## Aim of the task
Please write out all the entries exactly, without the pictures.

*** Data for the task ***

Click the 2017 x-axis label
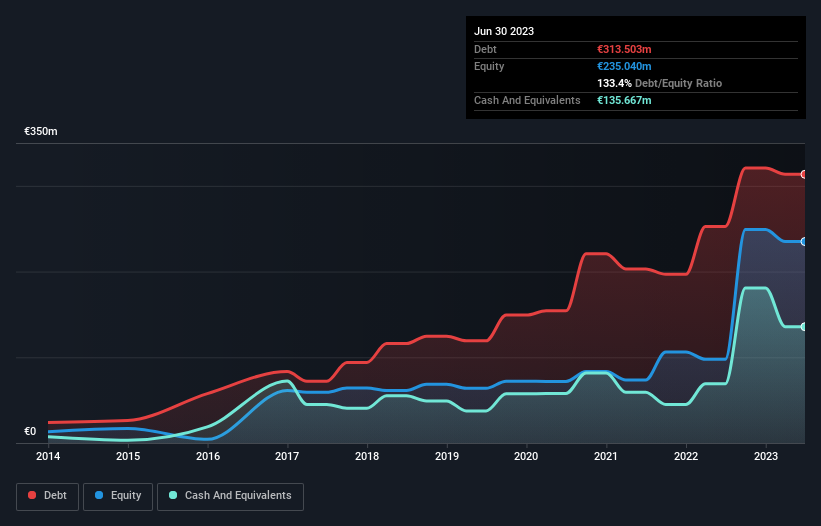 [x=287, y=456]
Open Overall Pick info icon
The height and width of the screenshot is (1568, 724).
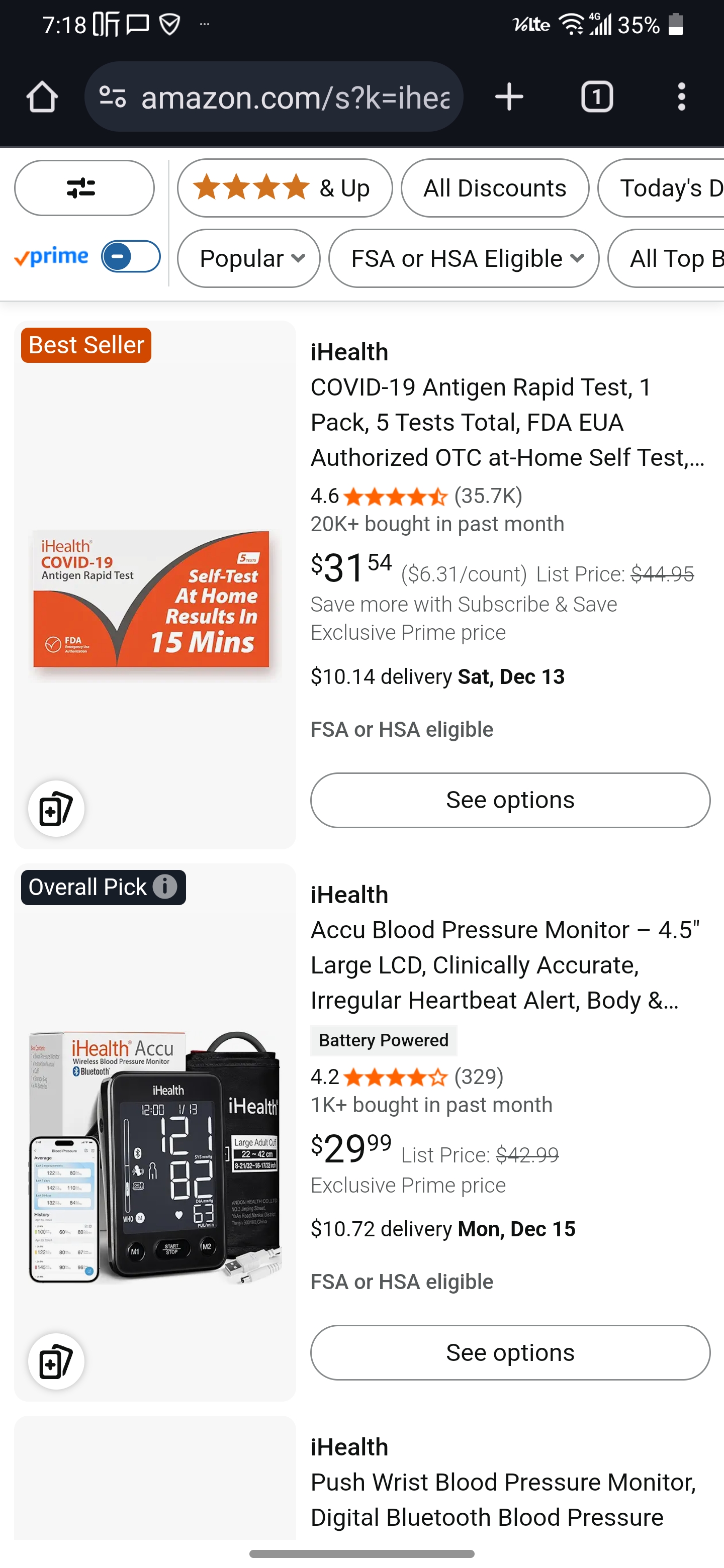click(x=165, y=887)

*** End of Data for the task ***

## Written answer
Click the 2017 x-axis label
 [x=287, y=456]
Open Overall Pick info icon
The height and width of the screenshot is (1568, 724).
click(x=165, y=887)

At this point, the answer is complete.